SELECTED PASSAGE ::
- - - - -
The Olympic Club was founded in 1860 under the name San Francisco Olympic Club and is recognized as the oldest athletic club in the U.S. At the time of inception the club focused on physical fitness as golf hadn’t yet made it across the pond. In 1918 The Olympic Club took over the struggling Lakeside Golf Club and introduced golf to its members at a new location on Lake Merced separate from the downtown clubhouse.
Almost immediately the club decided to replace its one golf course with two, so land was acquired and Willie Watson was hired to do the layout of the new courses. In 1924 the Lake and Ocean Courses were opened. Three years later in 1927 Sam Whiting remodeled and rebuilt the courses after they sustain significant damage from a landslide. A third course was added in 1994 which is a par 3 nine hole course designed by Tom Weiskopt and Jay Morrish called the Cliffs Course.
Over the years The Olympic Club has had a rich championship tradition with the USGA choosing to contest four U.S. Opens over the Lake Course and another one coming in 2012. The previous U.S. Opens have all been quite the story of underdog triumph. In 1955 Jack Fleck defeated Ben Hogan in an 18 hole playoff. Again in 1966 a playoff decided the outcome where Billy Casper edged out Arnold Palmer. In the 1987 U.S. Open Scott Simpson managed to knock off Tom Watson by just one stroke and finally, in 1998 Lee Janzen took the win away from runner up Payne Stewart. I think its safe to say that underdogs have done quite well for themselves at The Olympic Club. In addition to the four U.S. Opens the club has also hosted two U.S. Amateurs and a U.S. Junior Amateur as well.
- - - - -
RECORDS SUPPLIED ::
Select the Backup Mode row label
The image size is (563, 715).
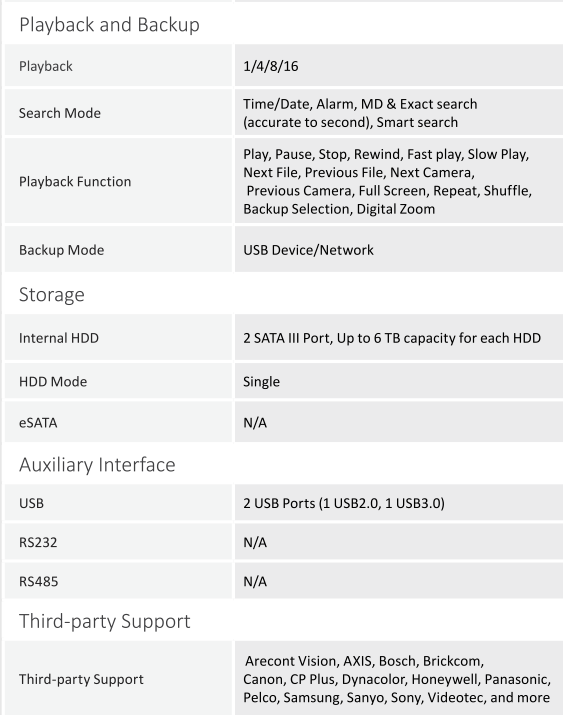61,250
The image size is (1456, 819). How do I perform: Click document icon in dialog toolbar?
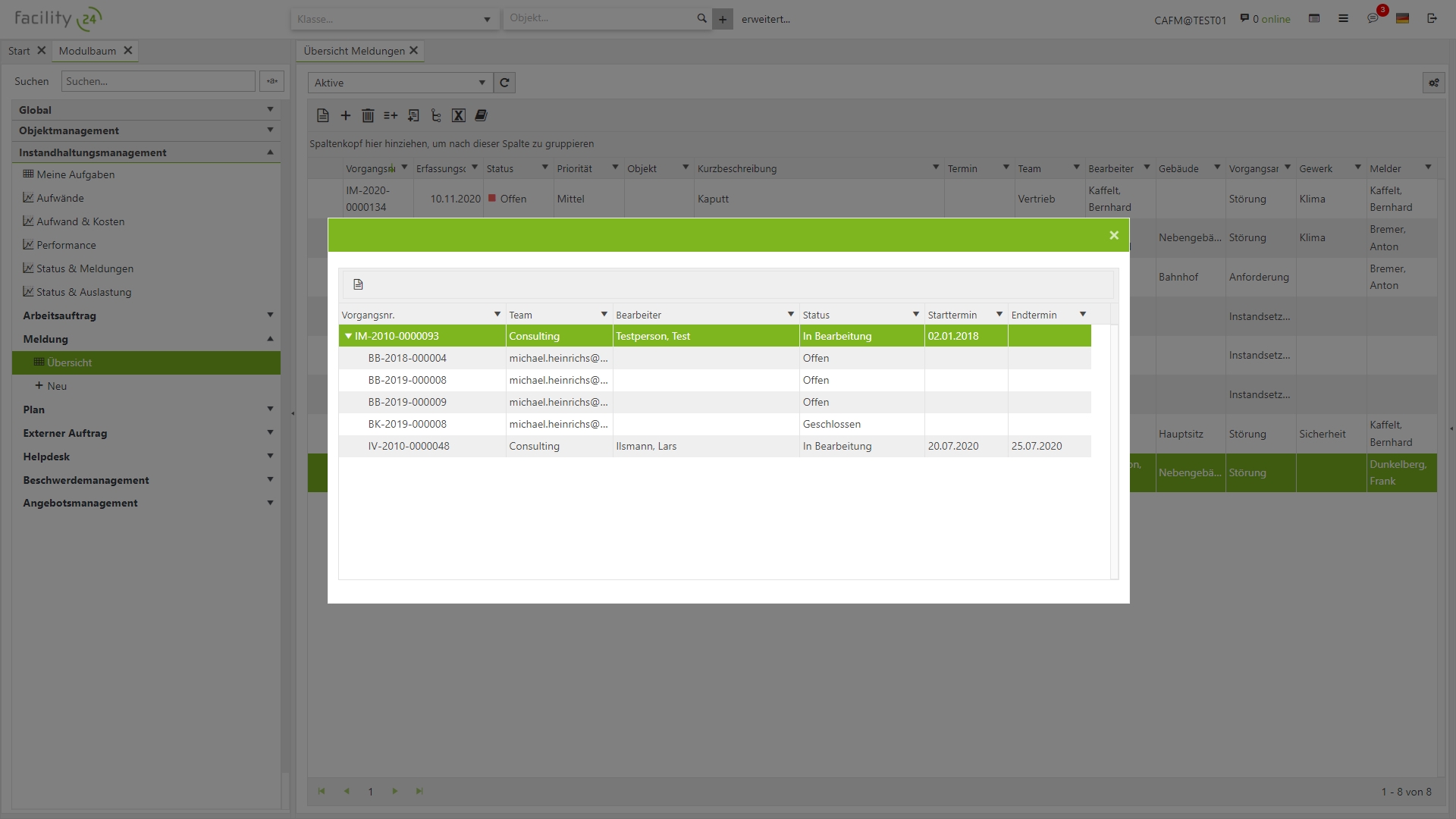click(358, 284)
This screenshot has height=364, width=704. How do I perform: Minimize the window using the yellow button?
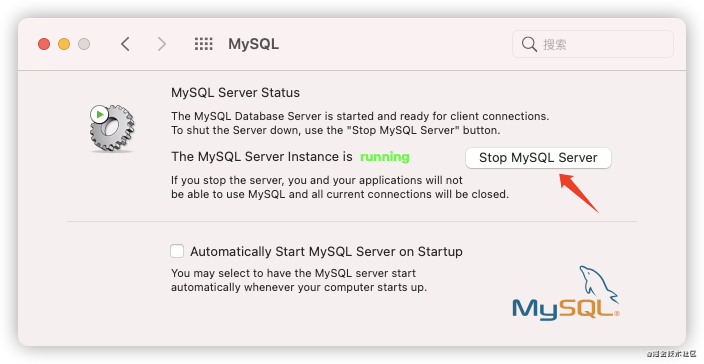point(64,44)
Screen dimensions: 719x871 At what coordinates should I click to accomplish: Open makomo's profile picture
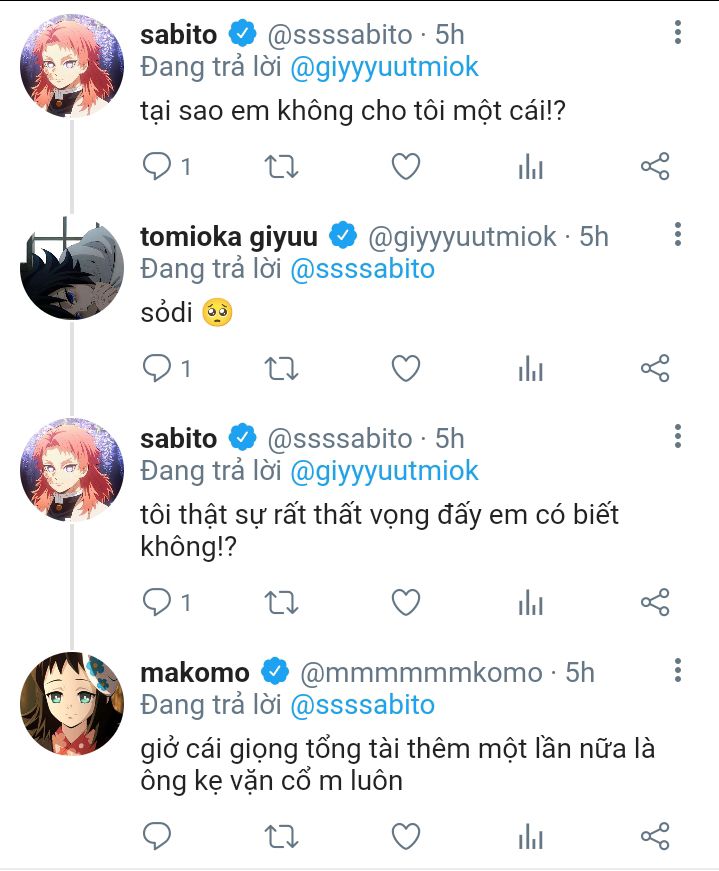[72, 703]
- - - - -
SET TASK :: Turn the paragraph beginning "Over the years The Olympic Club" in the text about The Olympic Club into a short bulleted list that keeps its main facts. The rows are separate material from the text about The Olympic Club.

SOLUTION TO THE EXERCISE ::
- The USGA has held four U.S. Opens on the Lake Course, with another coming in 2012.
- Each earlier U.S. Open was won by an underdog:
  - 1955: Jack Fleck beat Ben Hogan in an 18-hole playoff.
  - 1966: Billy Casper edged out Arnold Palmer in a playoff.
  - 1987: Scott Simpson beat Tom Watson by one stroke.
  - 1998: Lee Janzen won, with Payne Stewart as runner-up.
- The club has also hosted two U.S. Amateurs and a U.S. Junior Amateur.